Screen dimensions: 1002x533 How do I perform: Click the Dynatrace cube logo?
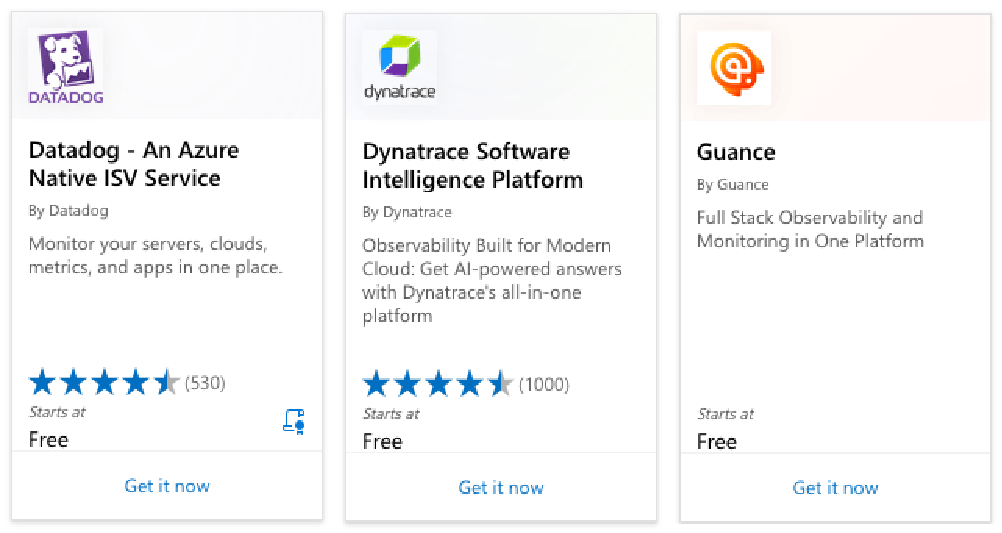click(399, 67)
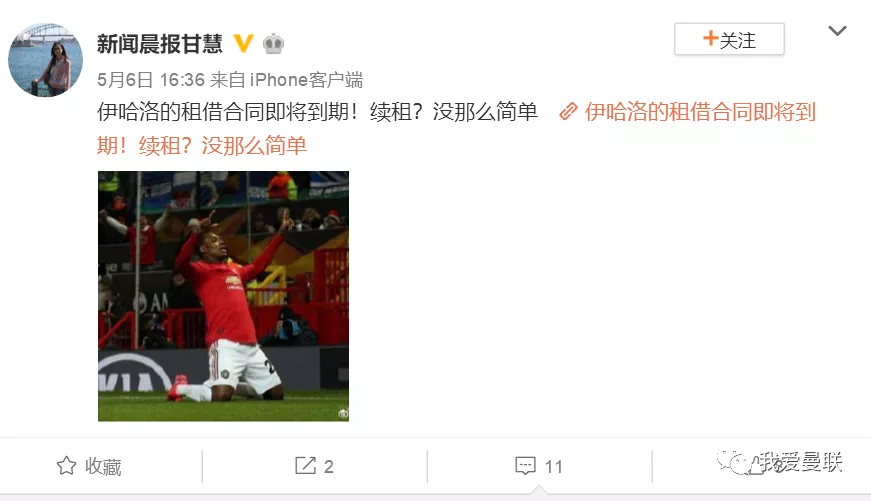This screenshot has width=871, height=501.
Task: Click the Weibo watermark icon on the photo
Action: click(x=343, y=413)
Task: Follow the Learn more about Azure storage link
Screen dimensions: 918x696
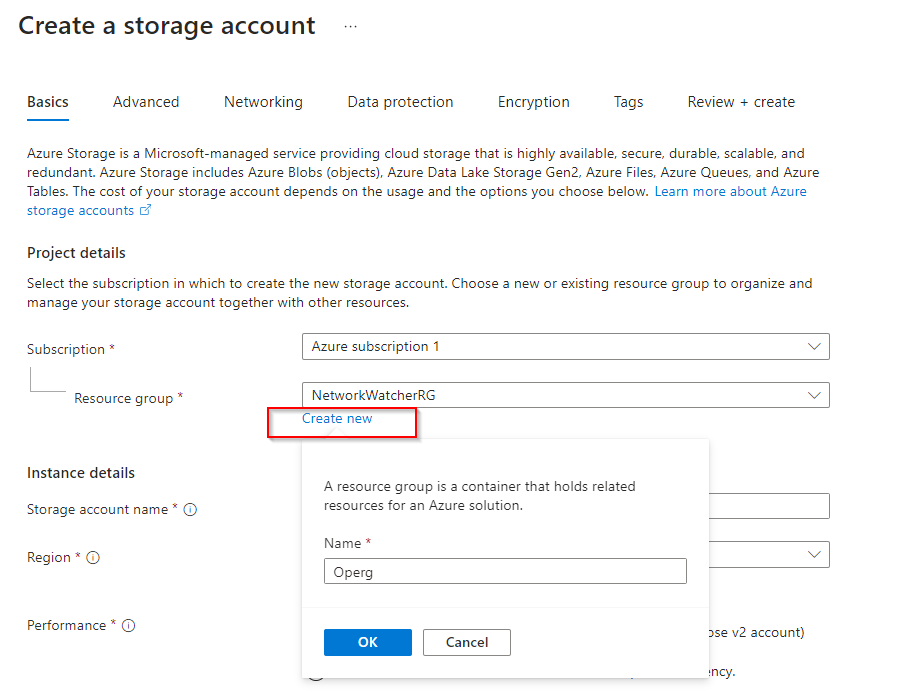Action: pos(730,191)

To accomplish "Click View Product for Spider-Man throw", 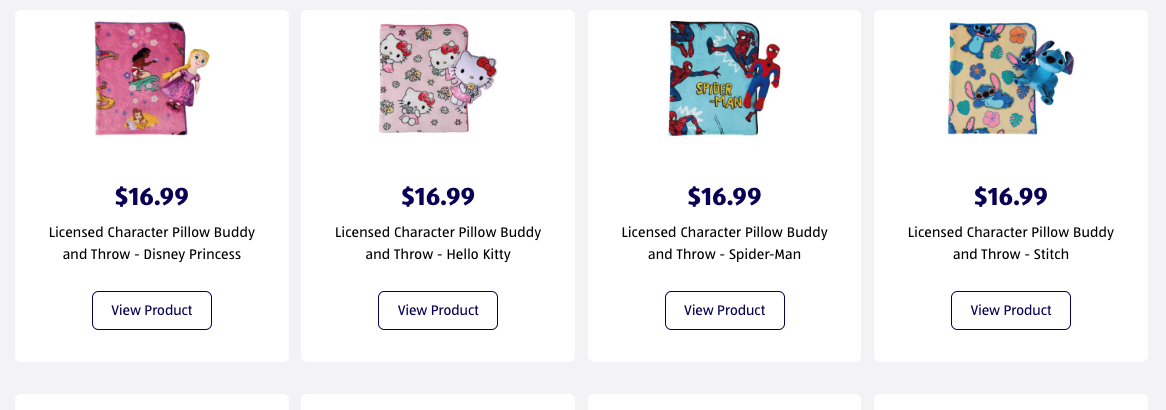I will [x=724, y=310].
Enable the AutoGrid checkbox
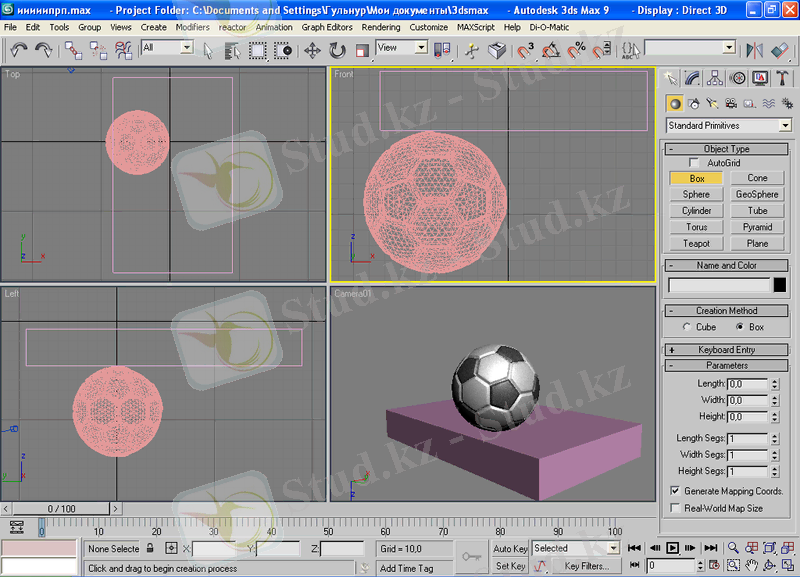800x577 pixels. click(694, 162)
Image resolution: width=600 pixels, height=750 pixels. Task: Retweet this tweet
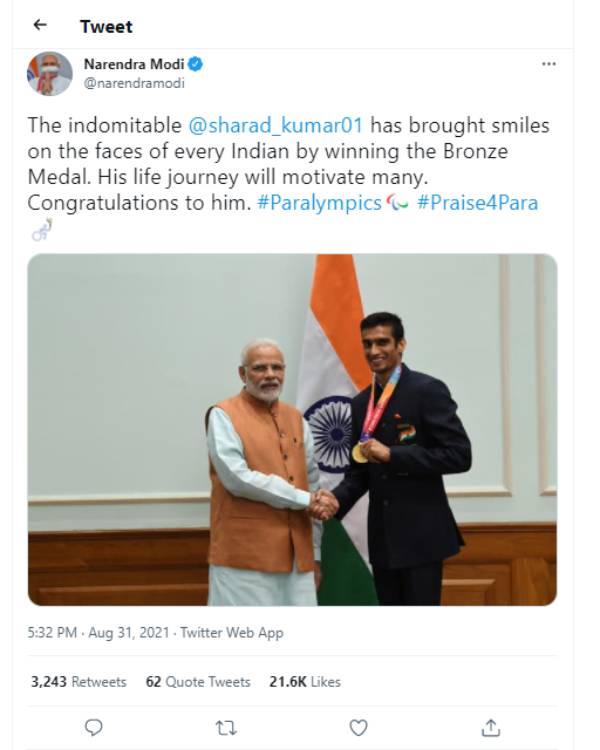(x=226, y=727)
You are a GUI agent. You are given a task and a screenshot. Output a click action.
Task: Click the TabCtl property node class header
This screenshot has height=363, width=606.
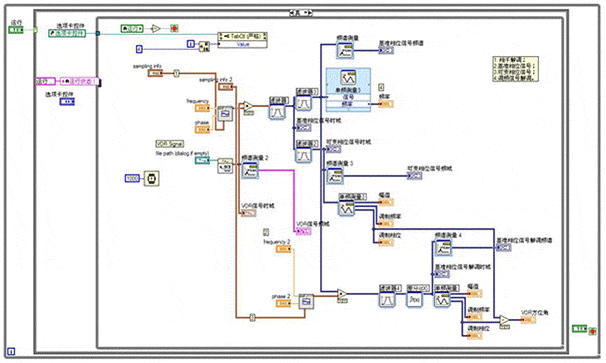[242, 36]
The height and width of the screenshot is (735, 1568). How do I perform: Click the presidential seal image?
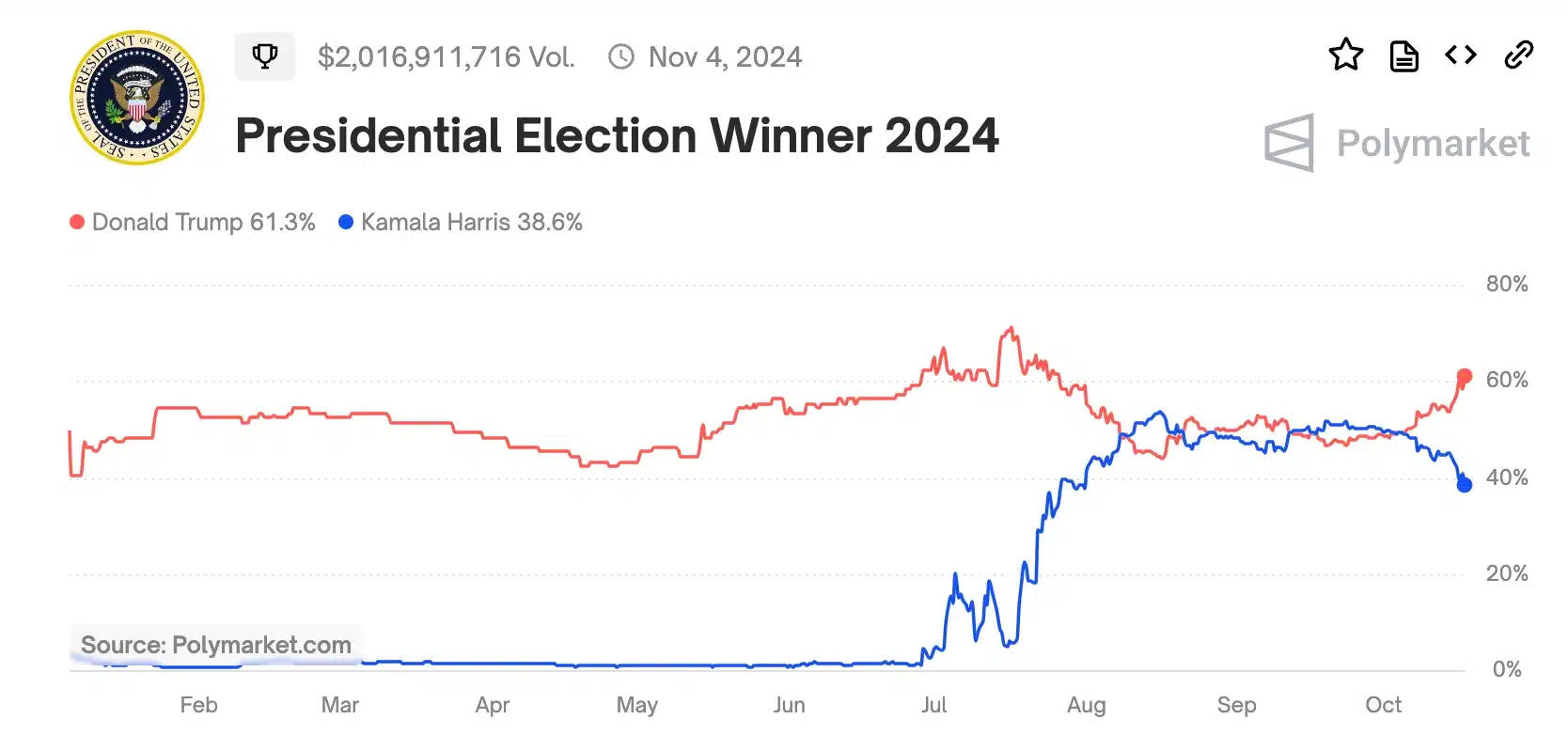137,98
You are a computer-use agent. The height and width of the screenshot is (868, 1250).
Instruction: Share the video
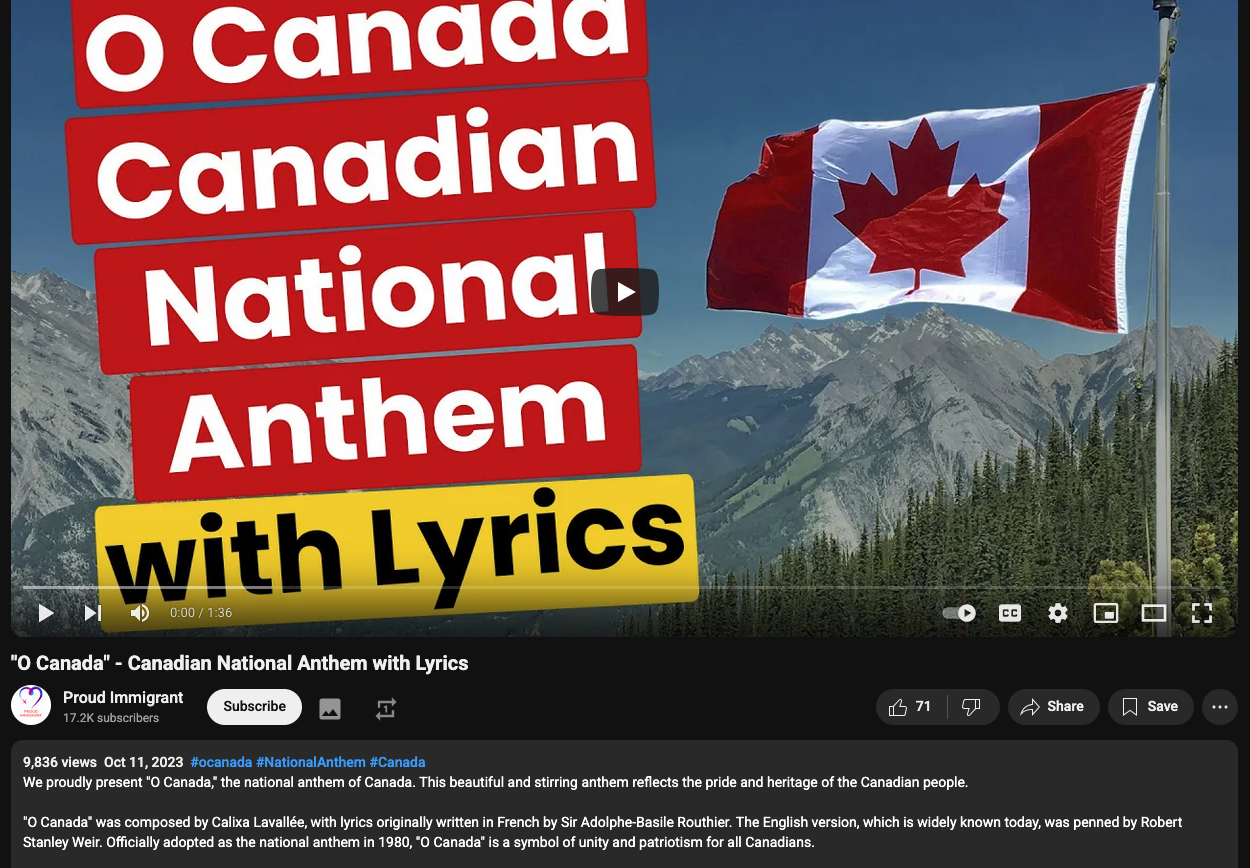coord(1053,707)
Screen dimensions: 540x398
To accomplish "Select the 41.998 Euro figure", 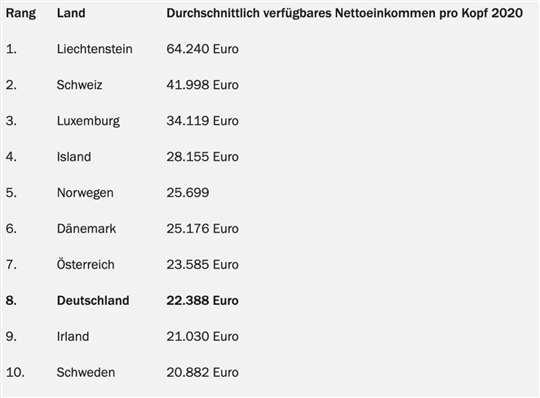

| What the task asks |
A verbatim reproduction is expected: starting at the line above that has "The height and width of the screenshot is (735, 1568).", ending at the line that has "Screen dimensions: 540x398", both included, and with no pictures and no other lines.

| Result of this exercise |
The height and width of the screenshot is (735, 1568). How do I perform: Click the presidential seal image?
137,98
You are a computer-use agent. The height and width of the screenshot is (868, 1250).
Instruction: Share the video
coord(1053,707)
Screen dimensions: 540x398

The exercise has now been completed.